PortraitRetouch is an intelligent portrait retouching agent powered by Gemini-compatible image generation endpoints. It combines an interactive browser workspace with agent-style planning, aesthetic analysis, visual prompting, local retouch processors, and short-term session memory.

The system is designed for iterative portrait improvement rather than one-shot filter application. A user can describe an edit, mark a local region, select aesthetic priorities, or provide a reference style; the backend then builds the appropriate prompt and processing path for the selected workflow.

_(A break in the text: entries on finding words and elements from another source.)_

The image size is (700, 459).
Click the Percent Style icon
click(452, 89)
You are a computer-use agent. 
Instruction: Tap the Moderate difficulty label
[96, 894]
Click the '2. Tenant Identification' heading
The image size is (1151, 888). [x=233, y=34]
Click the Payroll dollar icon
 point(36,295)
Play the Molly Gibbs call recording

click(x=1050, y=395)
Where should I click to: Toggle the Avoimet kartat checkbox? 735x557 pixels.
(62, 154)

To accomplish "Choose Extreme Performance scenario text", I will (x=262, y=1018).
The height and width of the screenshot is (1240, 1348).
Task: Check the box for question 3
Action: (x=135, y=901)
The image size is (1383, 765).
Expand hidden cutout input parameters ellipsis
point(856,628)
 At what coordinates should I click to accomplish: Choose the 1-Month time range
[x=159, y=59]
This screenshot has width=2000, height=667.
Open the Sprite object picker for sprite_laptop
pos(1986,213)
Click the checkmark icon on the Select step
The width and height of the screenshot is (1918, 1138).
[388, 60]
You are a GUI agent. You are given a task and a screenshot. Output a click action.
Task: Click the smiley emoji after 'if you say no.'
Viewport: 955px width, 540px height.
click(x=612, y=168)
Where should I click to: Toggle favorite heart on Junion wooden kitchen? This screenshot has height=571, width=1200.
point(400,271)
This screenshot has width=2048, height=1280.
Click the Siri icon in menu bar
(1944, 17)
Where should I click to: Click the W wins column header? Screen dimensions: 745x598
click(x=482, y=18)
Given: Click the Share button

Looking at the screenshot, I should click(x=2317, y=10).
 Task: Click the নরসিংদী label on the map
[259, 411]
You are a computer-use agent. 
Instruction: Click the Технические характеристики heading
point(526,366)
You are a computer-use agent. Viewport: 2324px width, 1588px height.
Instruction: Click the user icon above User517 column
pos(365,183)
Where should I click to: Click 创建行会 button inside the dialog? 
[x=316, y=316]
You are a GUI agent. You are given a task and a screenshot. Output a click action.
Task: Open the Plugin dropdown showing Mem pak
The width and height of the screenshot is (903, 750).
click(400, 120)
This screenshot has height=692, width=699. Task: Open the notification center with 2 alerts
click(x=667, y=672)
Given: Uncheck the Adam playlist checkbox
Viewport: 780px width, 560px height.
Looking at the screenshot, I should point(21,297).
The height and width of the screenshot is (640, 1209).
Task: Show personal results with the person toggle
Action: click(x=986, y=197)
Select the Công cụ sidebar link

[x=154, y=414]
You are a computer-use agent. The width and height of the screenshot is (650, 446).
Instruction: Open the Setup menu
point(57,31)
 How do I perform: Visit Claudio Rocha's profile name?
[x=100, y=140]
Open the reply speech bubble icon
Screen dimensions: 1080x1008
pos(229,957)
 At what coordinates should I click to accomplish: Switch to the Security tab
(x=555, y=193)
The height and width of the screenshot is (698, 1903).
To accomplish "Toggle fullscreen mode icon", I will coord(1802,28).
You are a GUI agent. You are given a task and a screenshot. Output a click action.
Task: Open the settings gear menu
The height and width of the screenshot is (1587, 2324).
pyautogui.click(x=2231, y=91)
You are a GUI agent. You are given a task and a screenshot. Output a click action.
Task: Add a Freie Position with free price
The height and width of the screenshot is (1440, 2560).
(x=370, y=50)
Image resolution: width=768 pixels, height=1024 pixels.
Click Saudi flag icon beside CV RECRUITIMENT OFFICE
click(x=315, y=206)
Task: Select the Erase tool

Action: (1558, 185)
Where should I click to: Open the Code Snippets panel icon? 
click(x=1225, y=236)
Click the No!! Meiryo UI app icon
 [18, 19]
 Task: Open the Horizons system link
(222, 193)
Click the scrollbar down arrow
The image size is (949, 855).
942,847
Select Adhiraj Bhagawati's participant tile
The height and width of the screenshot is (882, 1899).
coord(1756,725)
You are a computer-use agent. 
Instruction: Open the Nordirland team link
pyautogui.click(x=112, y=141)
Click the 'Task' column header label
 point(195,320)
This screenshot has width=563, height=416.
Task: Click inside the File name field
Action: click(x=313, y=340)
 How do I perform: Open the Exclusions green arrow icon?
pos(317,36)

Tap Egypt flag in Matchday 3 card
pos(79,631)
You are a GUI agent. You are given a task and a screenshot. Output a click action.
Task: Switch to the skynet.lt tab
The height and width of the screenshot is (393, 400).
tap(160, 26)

The main application is served by server.py and the static frontend in frontend/. The older demo.py Gradio interface is kept as an early prototype and is not the primary runtime.

Features

  • Instruction-driven retouching: Convert natural language requests into professional portrait-editing prompts.
  • Brush-guided visual prompting: Draw over target regions to guide localized cleanup or retouching.
  • Aesthetic agent mode: Analyze portraits across HumanAesExpert-style dimensions and improve low-scoring areas.
  • Region-aware enhancement: Prioritize facial brightness, facial skin tone, body skin, facial structure, outfit, body shape, and environment.
  • Reference-based style transfer: Apply the visual style of a reference image while preserving the subject's identity.
  • Iterative editing loop: Chain each result as the next input for multi-step refinement.
  • Short-term session memory: Carry recent edit context forward during a retouching session.

Agent Design

The project is organized around a small agent pipeline:

  1. Frontend interaction layer: frontend/ collects user instructions, brush masks, selected regions, reference images, and session state.
  2. Request router: server.py chooses the correct workflow endpoint: visual retouching, aesthetic enhancement, style transfer, or compatibility standard mode.
  3. Planning and analysis: src/agents/ builds retouch prompts, evaluates portrait aesthetics, loads HumanAesExpert skill guidance, and renders memory context.
  4. Image processing tools: src/processors/ handles resizing, parsing, local crop retouching, visual-mask processing, and deterministic body-skin correction.
  5. Model client: src/clients/gemini_client.py sends Gemini-compatible generateContent requests and normalizes returned images.

Project Structure

PortraitRetouch/
|-- server.py                         # FastAPI backend and API routes
|-- frontend/                         # Browser UI served by FastAPI
|   |-- index.html
|   |-- app.js
|   `-- style.css
|-- src/
|   |-- clients/
|   |   `-- gemini_client.py           # Gemini-compatible API wrapper
|   |-- agents/
|   |   |-- retouch_planner.py         # Prompt planning for standard edits
|   |   |-- aesthetic_analyzer.py      # Aesthetic scoring logic
|   |   |-- aesthetic_analyzer_with_skills.py
|   |   `-- interaction_memory.py      # Short-term session memory
|   |-- processors/
|   |   |-- visual_crop_retouch.py     # Mask/crop-based visual prompting
|   |   |-- face_local_retouch.py
|   |   |-- body_skin_adjust.py
|   |   |-- image_handler.py
|   |   `-- result_parser.py
|   `-- prompts/
|       `-- system_prompts.py
|-- skills/
|   `-- human-aes-expert/              # Local aesthetic analysis skill material
|-- eval/
|   `-- compute_metrics_by_mode.py     # Evaluation summary utilities
|-- parallel_batch_processing.py       # Batch generation workflow
|-- demo.py                            # Legacy Gradio prototype
|-- requirements.txt
`-- .env                              # Local API configuration, not committed

Requirements

  • Python 3.10 or newer
  • A Gemini-compatible image generation API endpoint
  • A valid API key for that endpoint

Install Python dependencies:

python -m venv .venv
.\.venv\Scripts\activate
pip install -r requirements.txt

Configuration

Copy .env.example to .env, then replace the placeholder values.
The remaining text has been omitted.